Conviction for specified federal terrorism offenses triggers court-ordered revocation of naturalization and makes aliens removable; DHS must prioritize removing denaturalized individuals.
The bill strengthens national-security enforcement by automating denaturalization and prioritizing removal for people convicted of terrorism-related offenses, but it does so by tying loss of citizenship and deportation directly to convictions—raising significant due-process, fairness, and resource-diversion concerns.
Naturalized citizens and noncitizen immigrants convicted of defined terrorism offenses will be stripped of citizenship where applicable and prioritized for removal, reducing the presence of individuals judged to pose terrorism risks.
Department of Homeland Security and law enforcement receive clearer statutory authority and prioritization to pursue removal of people convicted of specified terrorism offenses, potentially streamlining and making enforcement actions more predictable.
Criminal trial courts are empowered to resolve denaturalization at the time of conviction, which can speed resolution and avoid separate civil denaturalization proceedings.
Naturalized persons convicted of the listed terrorism offenses will lose U.S. citizenship automatically upon criminal conviction, reducing procedural safeguards and due-process protections that exist in separate civil denaturalization proceedings.
Tying deportation and denaturalization to conviction risks deporting lawful permanent residents and long-term residents — including cases where convictions are later vacated — because removal is made mandatory and prioritized based solely on conviction.
The bill expands and broadens grounds for denaturalization to include various terrorism statutes and attempts/conspiracies, increasing the chance that convictions for related or ambiguous conduct could trigger loss of citizenship even where intent or conduct vary.

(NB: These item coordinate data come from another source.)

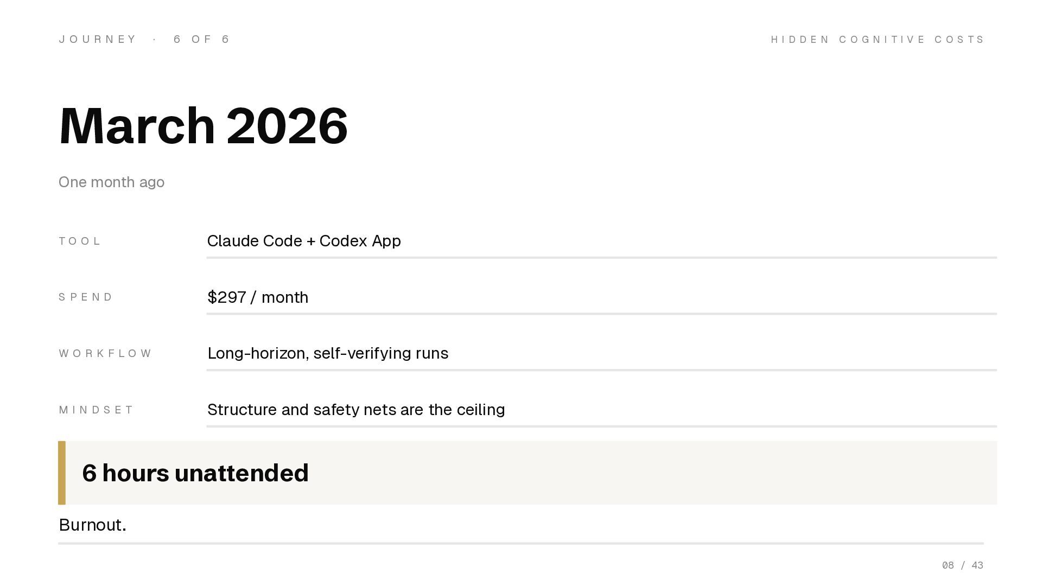Click the "6 OF 6" step indicator
Screen dimensions: 1042x586
202,39
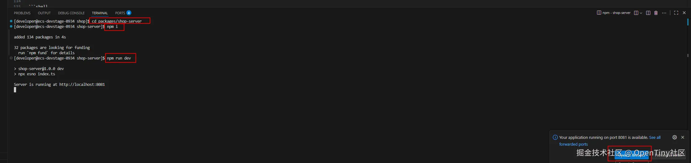Maximize the terminal panel size

click(x=676, y=13)
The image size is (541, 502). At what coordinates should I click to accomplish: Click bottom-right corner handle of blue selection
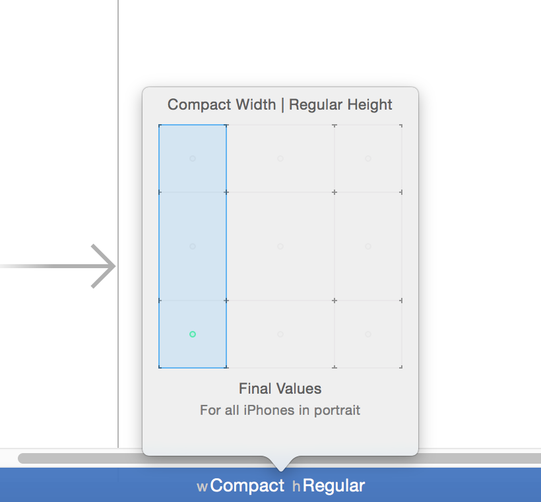pyautogui.click(x=226, y=367)
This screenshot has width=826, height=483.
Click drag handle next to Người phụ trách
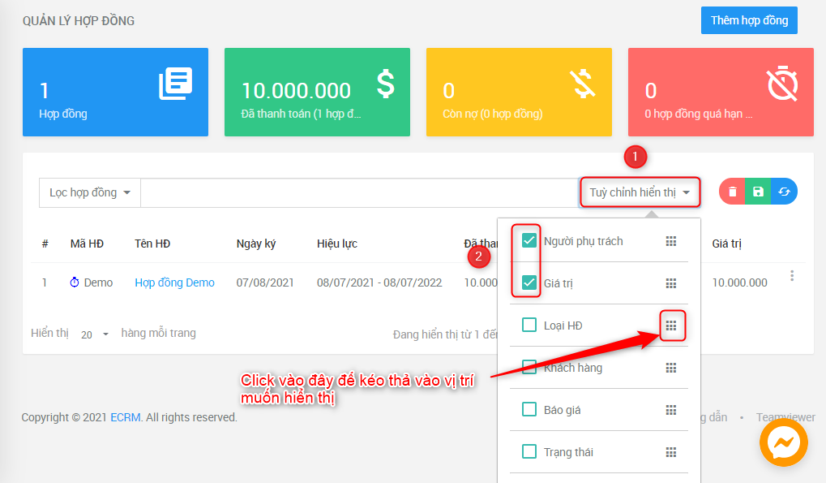(671, 241)
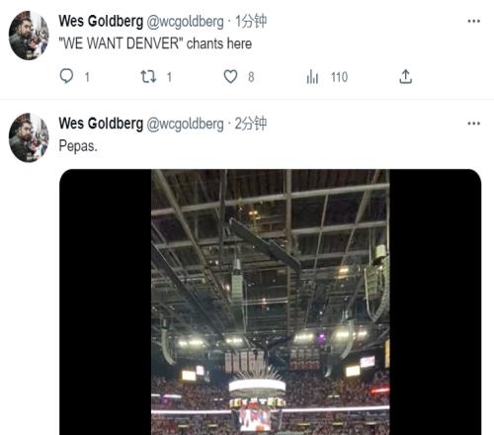Open Wes Goldberg avatar on first tweet
The image size is (494, 435).
click(29, 36)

Based on analysis of 4 sections of legislative text.
Official title: To amend the Immigration and Nationality Act to revoke the citizenship of any naturalized United States citizen convicted of a terrorism-related crime.
Introduced June 2, 2026 by Bill Huizenga · Last progress June 2, 2026
Makes conviction for specified federal terrorism offenses an automatic trigger for revoking U.S. citizenship and for deporting noncitizens, and directs Homeland Security to prioritize removing those denaturalized. The bill adds a new conviction‑based denaturalization ground tied to a list of terrorism statutes, creates a corresponding deportability ground, gives the criminal trial court authority to set aside naturalization, and requires DHS to prioritize removal of people stripped of citizenship under the new rule.